Man rief stattdessen die Polizei, da die beiden Cops nicht wiederzukommen schienen.
Ihrem Bericht zufolge fanden Polizeiobermeister Nowzec und Kollege Ahrens fünfundzwanzig Minuten später den allein lebenden B. (41) in verwirrtem Zustand in der Küche seine Wohnung vor. Er bereitete gerade ein Aspirin zu und beschimpfte den Warmwasserboiler auf´s Schamverletzendste. Zudem berichtete er zusammenhanglos stammelnd von Orgien feiernder Wohnzimmereinrichtung und einem Autounfall mit Fahrerflucht. Der Geier möge seine Chips holen, und diese Schlampe und den blöden Delphinkopf gleich dazu. Er habe im allgemeinen Tumult die Beherrschung verloren, versuchte er sich zu rechtfertigen, und ein Schwall von bierverkrusteten Teppichflusen und astronomischer Speichelfluss ruinierte seine Glaubwürdigkeit. Der nicht vorgestrafte Werkzeugmacher ließ sich widerstandslos festnehmen. Nachbarn zufolge soll er zudem lautstark über Türken geschimpft und nach Bier verlangt haben. Auf Anfrage dieser Zeitung schloss man auf Seiten der beteiligten Beamten jedoch einen fremdenfeindlichen Hintergrund aus.
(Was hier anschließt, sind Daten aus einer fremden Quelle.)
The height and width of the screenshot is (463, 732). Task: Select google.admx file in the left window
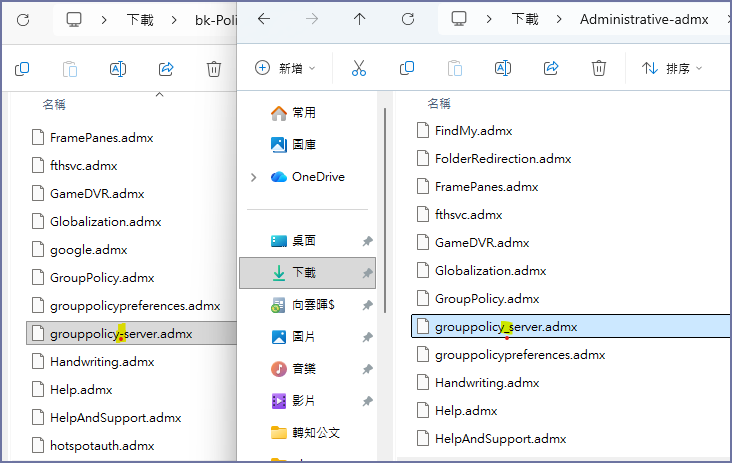[x=88, y=250]
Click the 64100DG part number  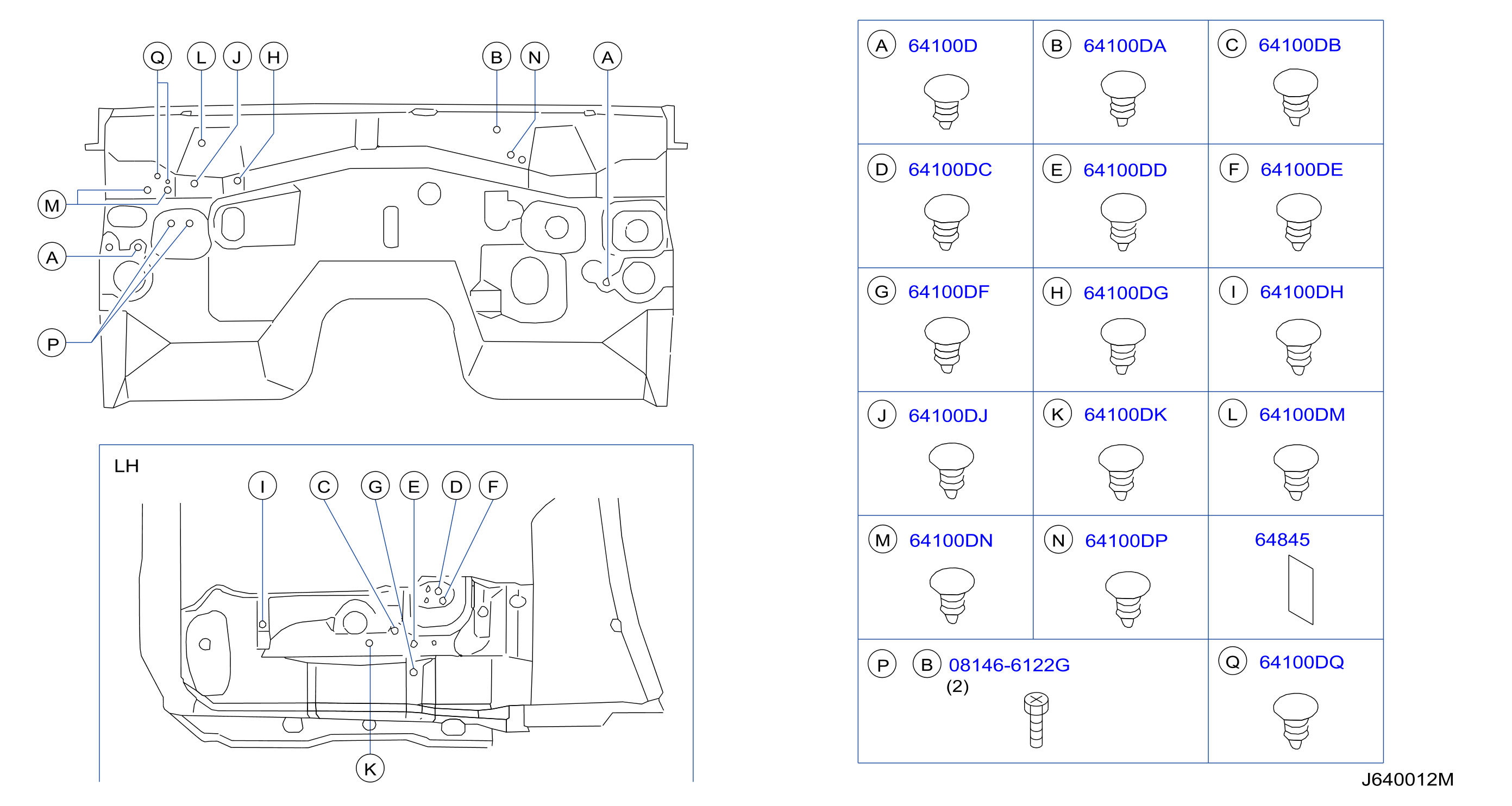coord(1125,293)
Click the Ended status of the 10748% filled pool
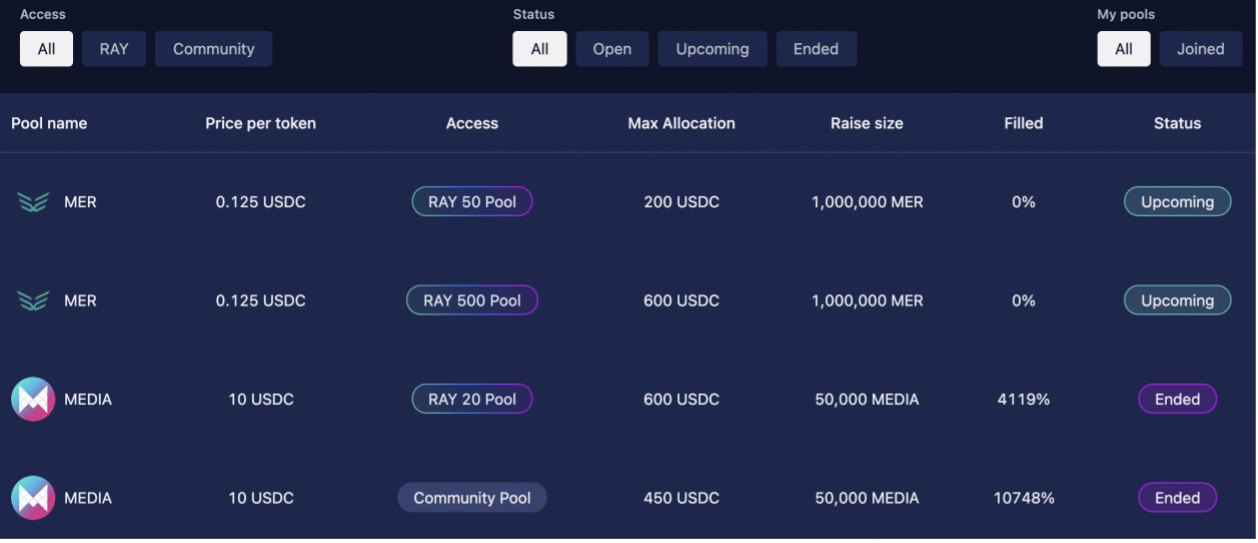This screenshot has width=1258, height=543. click(1177, 498)
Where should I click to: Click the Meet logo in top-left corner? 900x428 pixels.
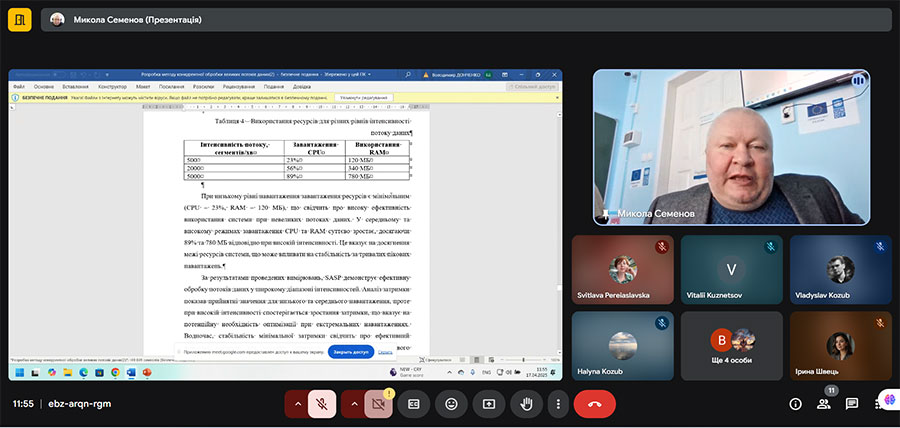18,20
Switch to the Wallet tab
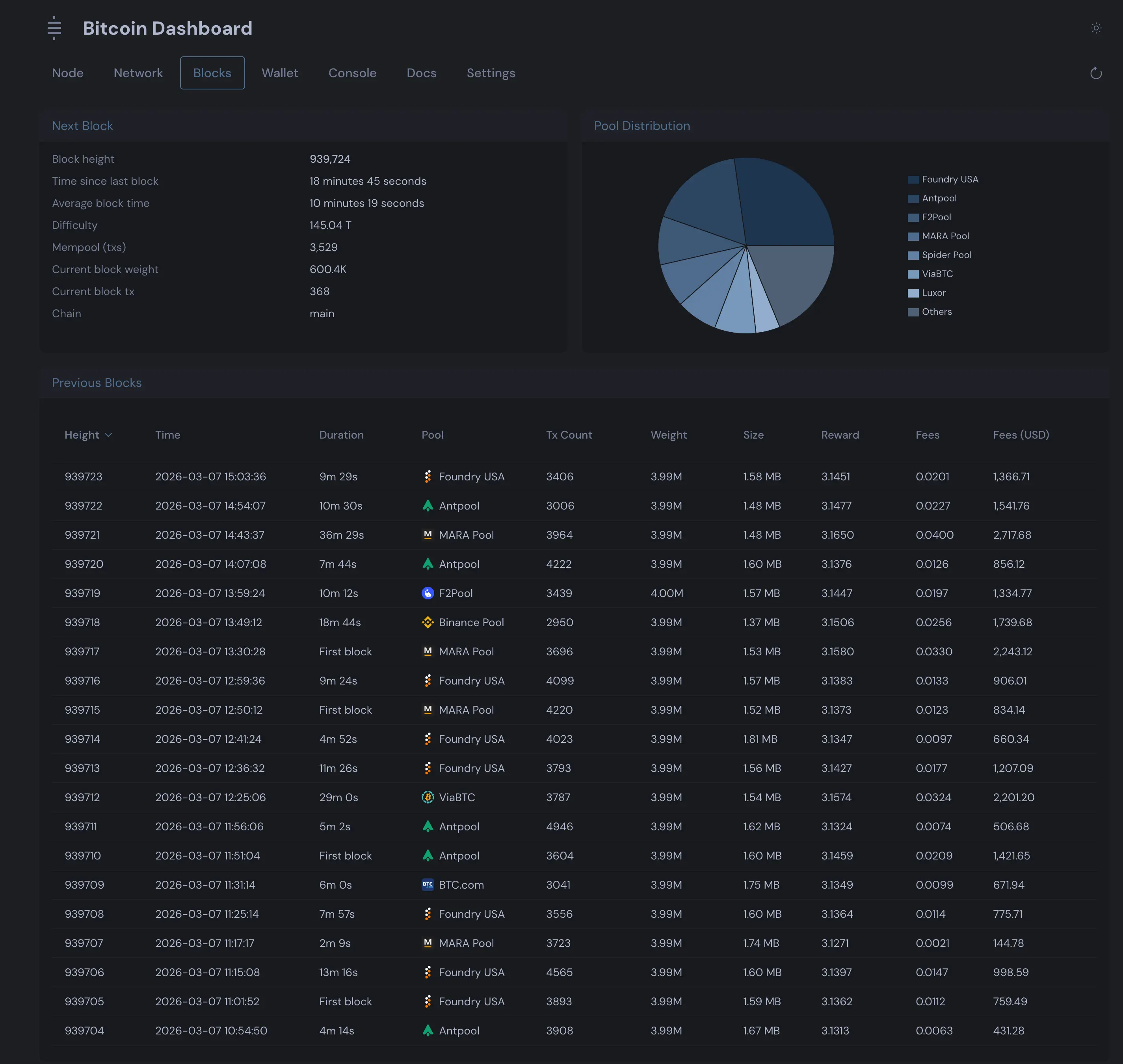Viewport: 1123px width, 1064px height. click(280, 73)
Eine Person musste ambulant behandelt werden. Ihre Identität konnte noch nicht festgestellt werden. Nach Aussagen des behandelnden Arztes drohte sie jedoch zu verblassen.
Gesundheitsgefahr habe zu keinem Zeitpunkt bestanden. Trotzdem bittet die Polizei alle Anwohner, weiterhin Türen und Fenster geschlossen zu halten.